_What is expected:_ Filter the listing below, copying every line in which the word "agent" appears.

•••

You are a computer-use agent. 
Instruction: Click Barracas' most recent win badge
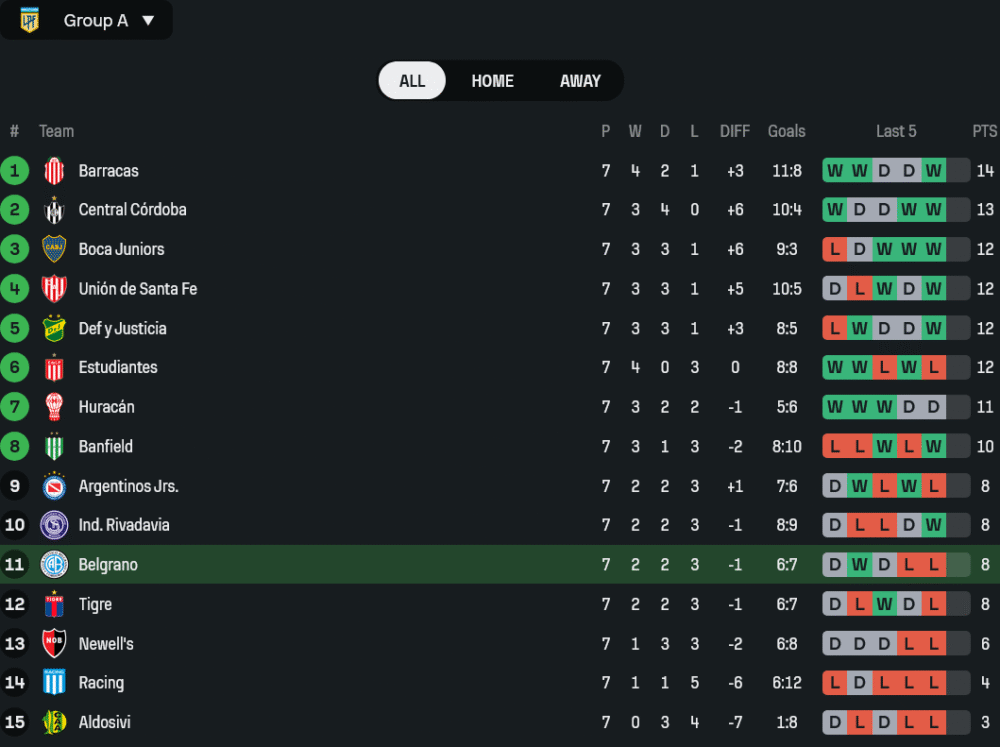933,171
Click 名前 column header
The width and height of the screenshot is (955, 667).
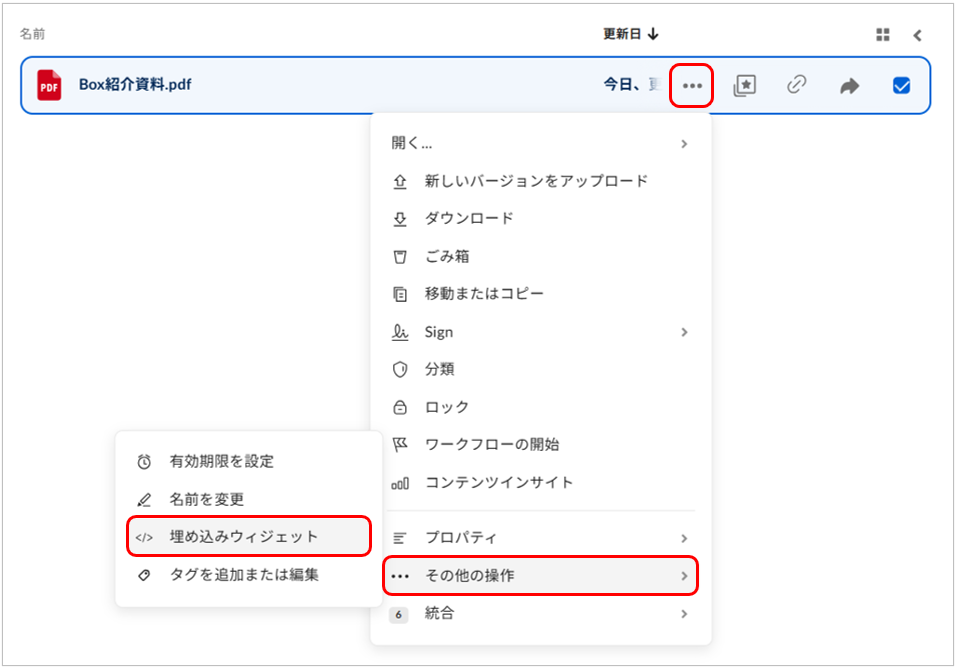tap(32, 34)
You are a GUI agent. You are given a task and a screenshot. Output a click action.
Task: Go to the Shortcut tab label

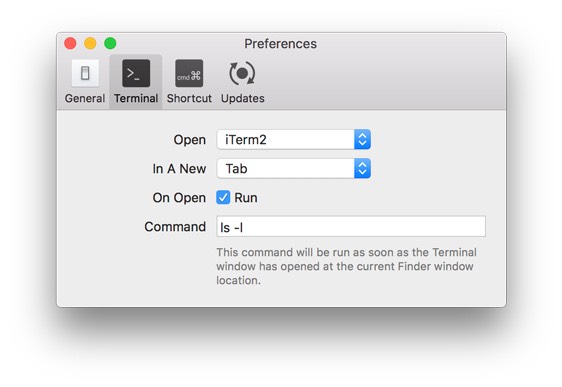189,98
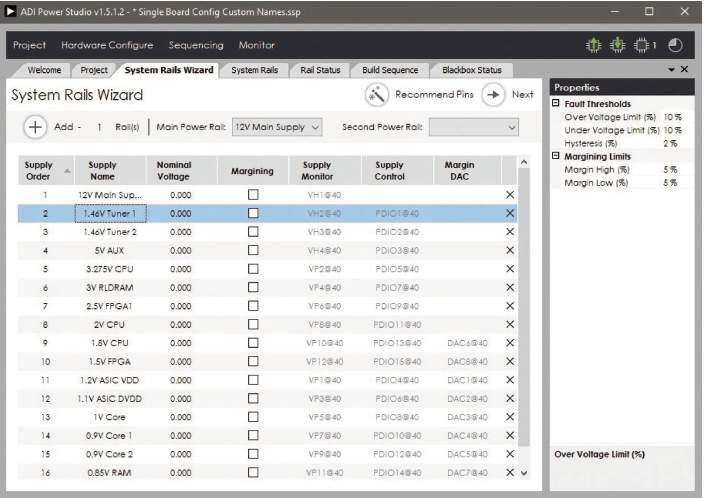This screenshot has width=704, height=498.
Task: Click the Add rail plus icon
Action: pyautogui.click(x=35, y=127)
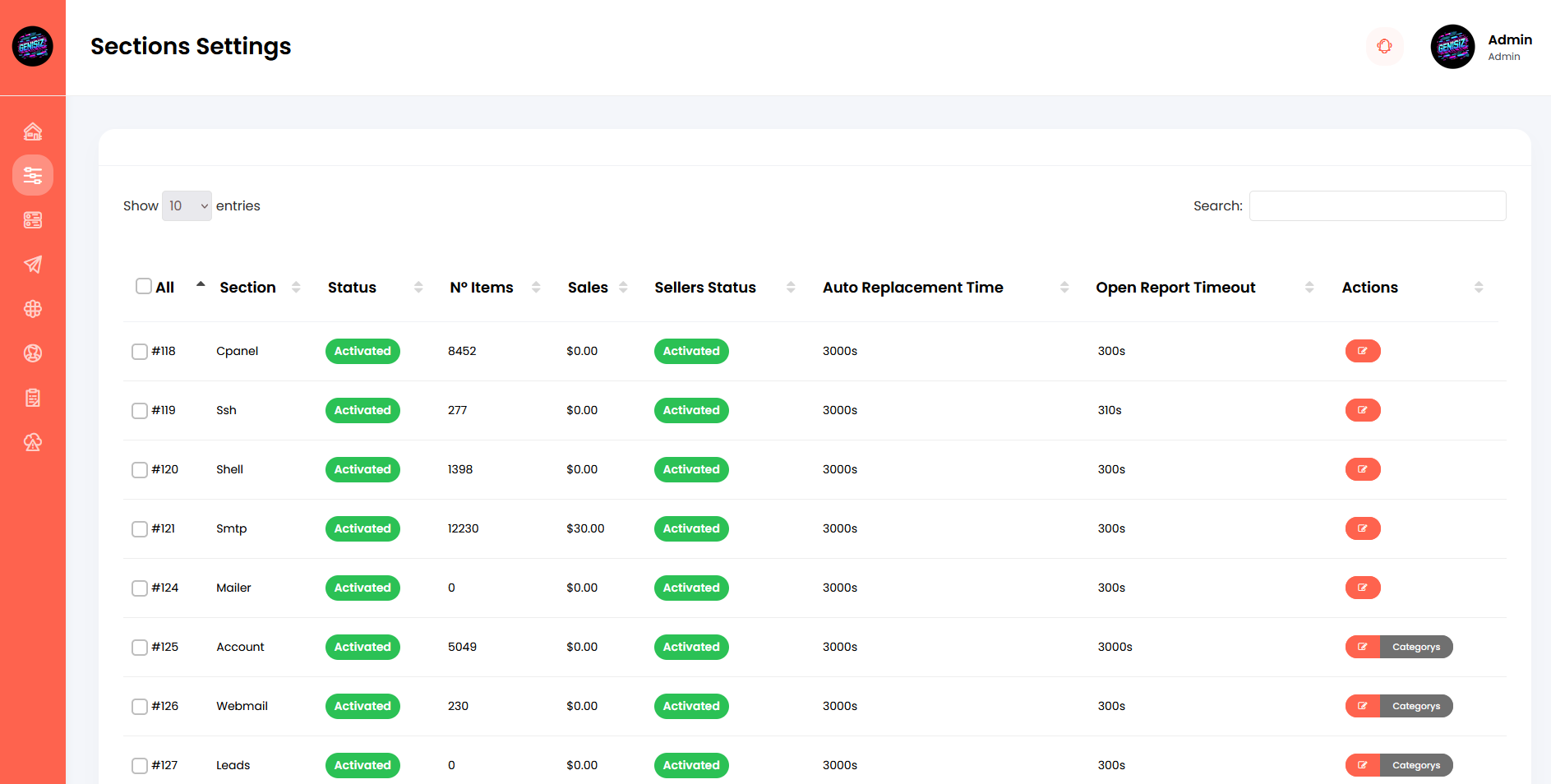1551x784 pixels.
Task: Tick the checkbox for Smtp row #121
Action: [x=140, y=528]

•••

_Answer for the task:_
You are a computer-use agent. 
You are a GUI agent. You are given a task and a screenshot. Output a click action.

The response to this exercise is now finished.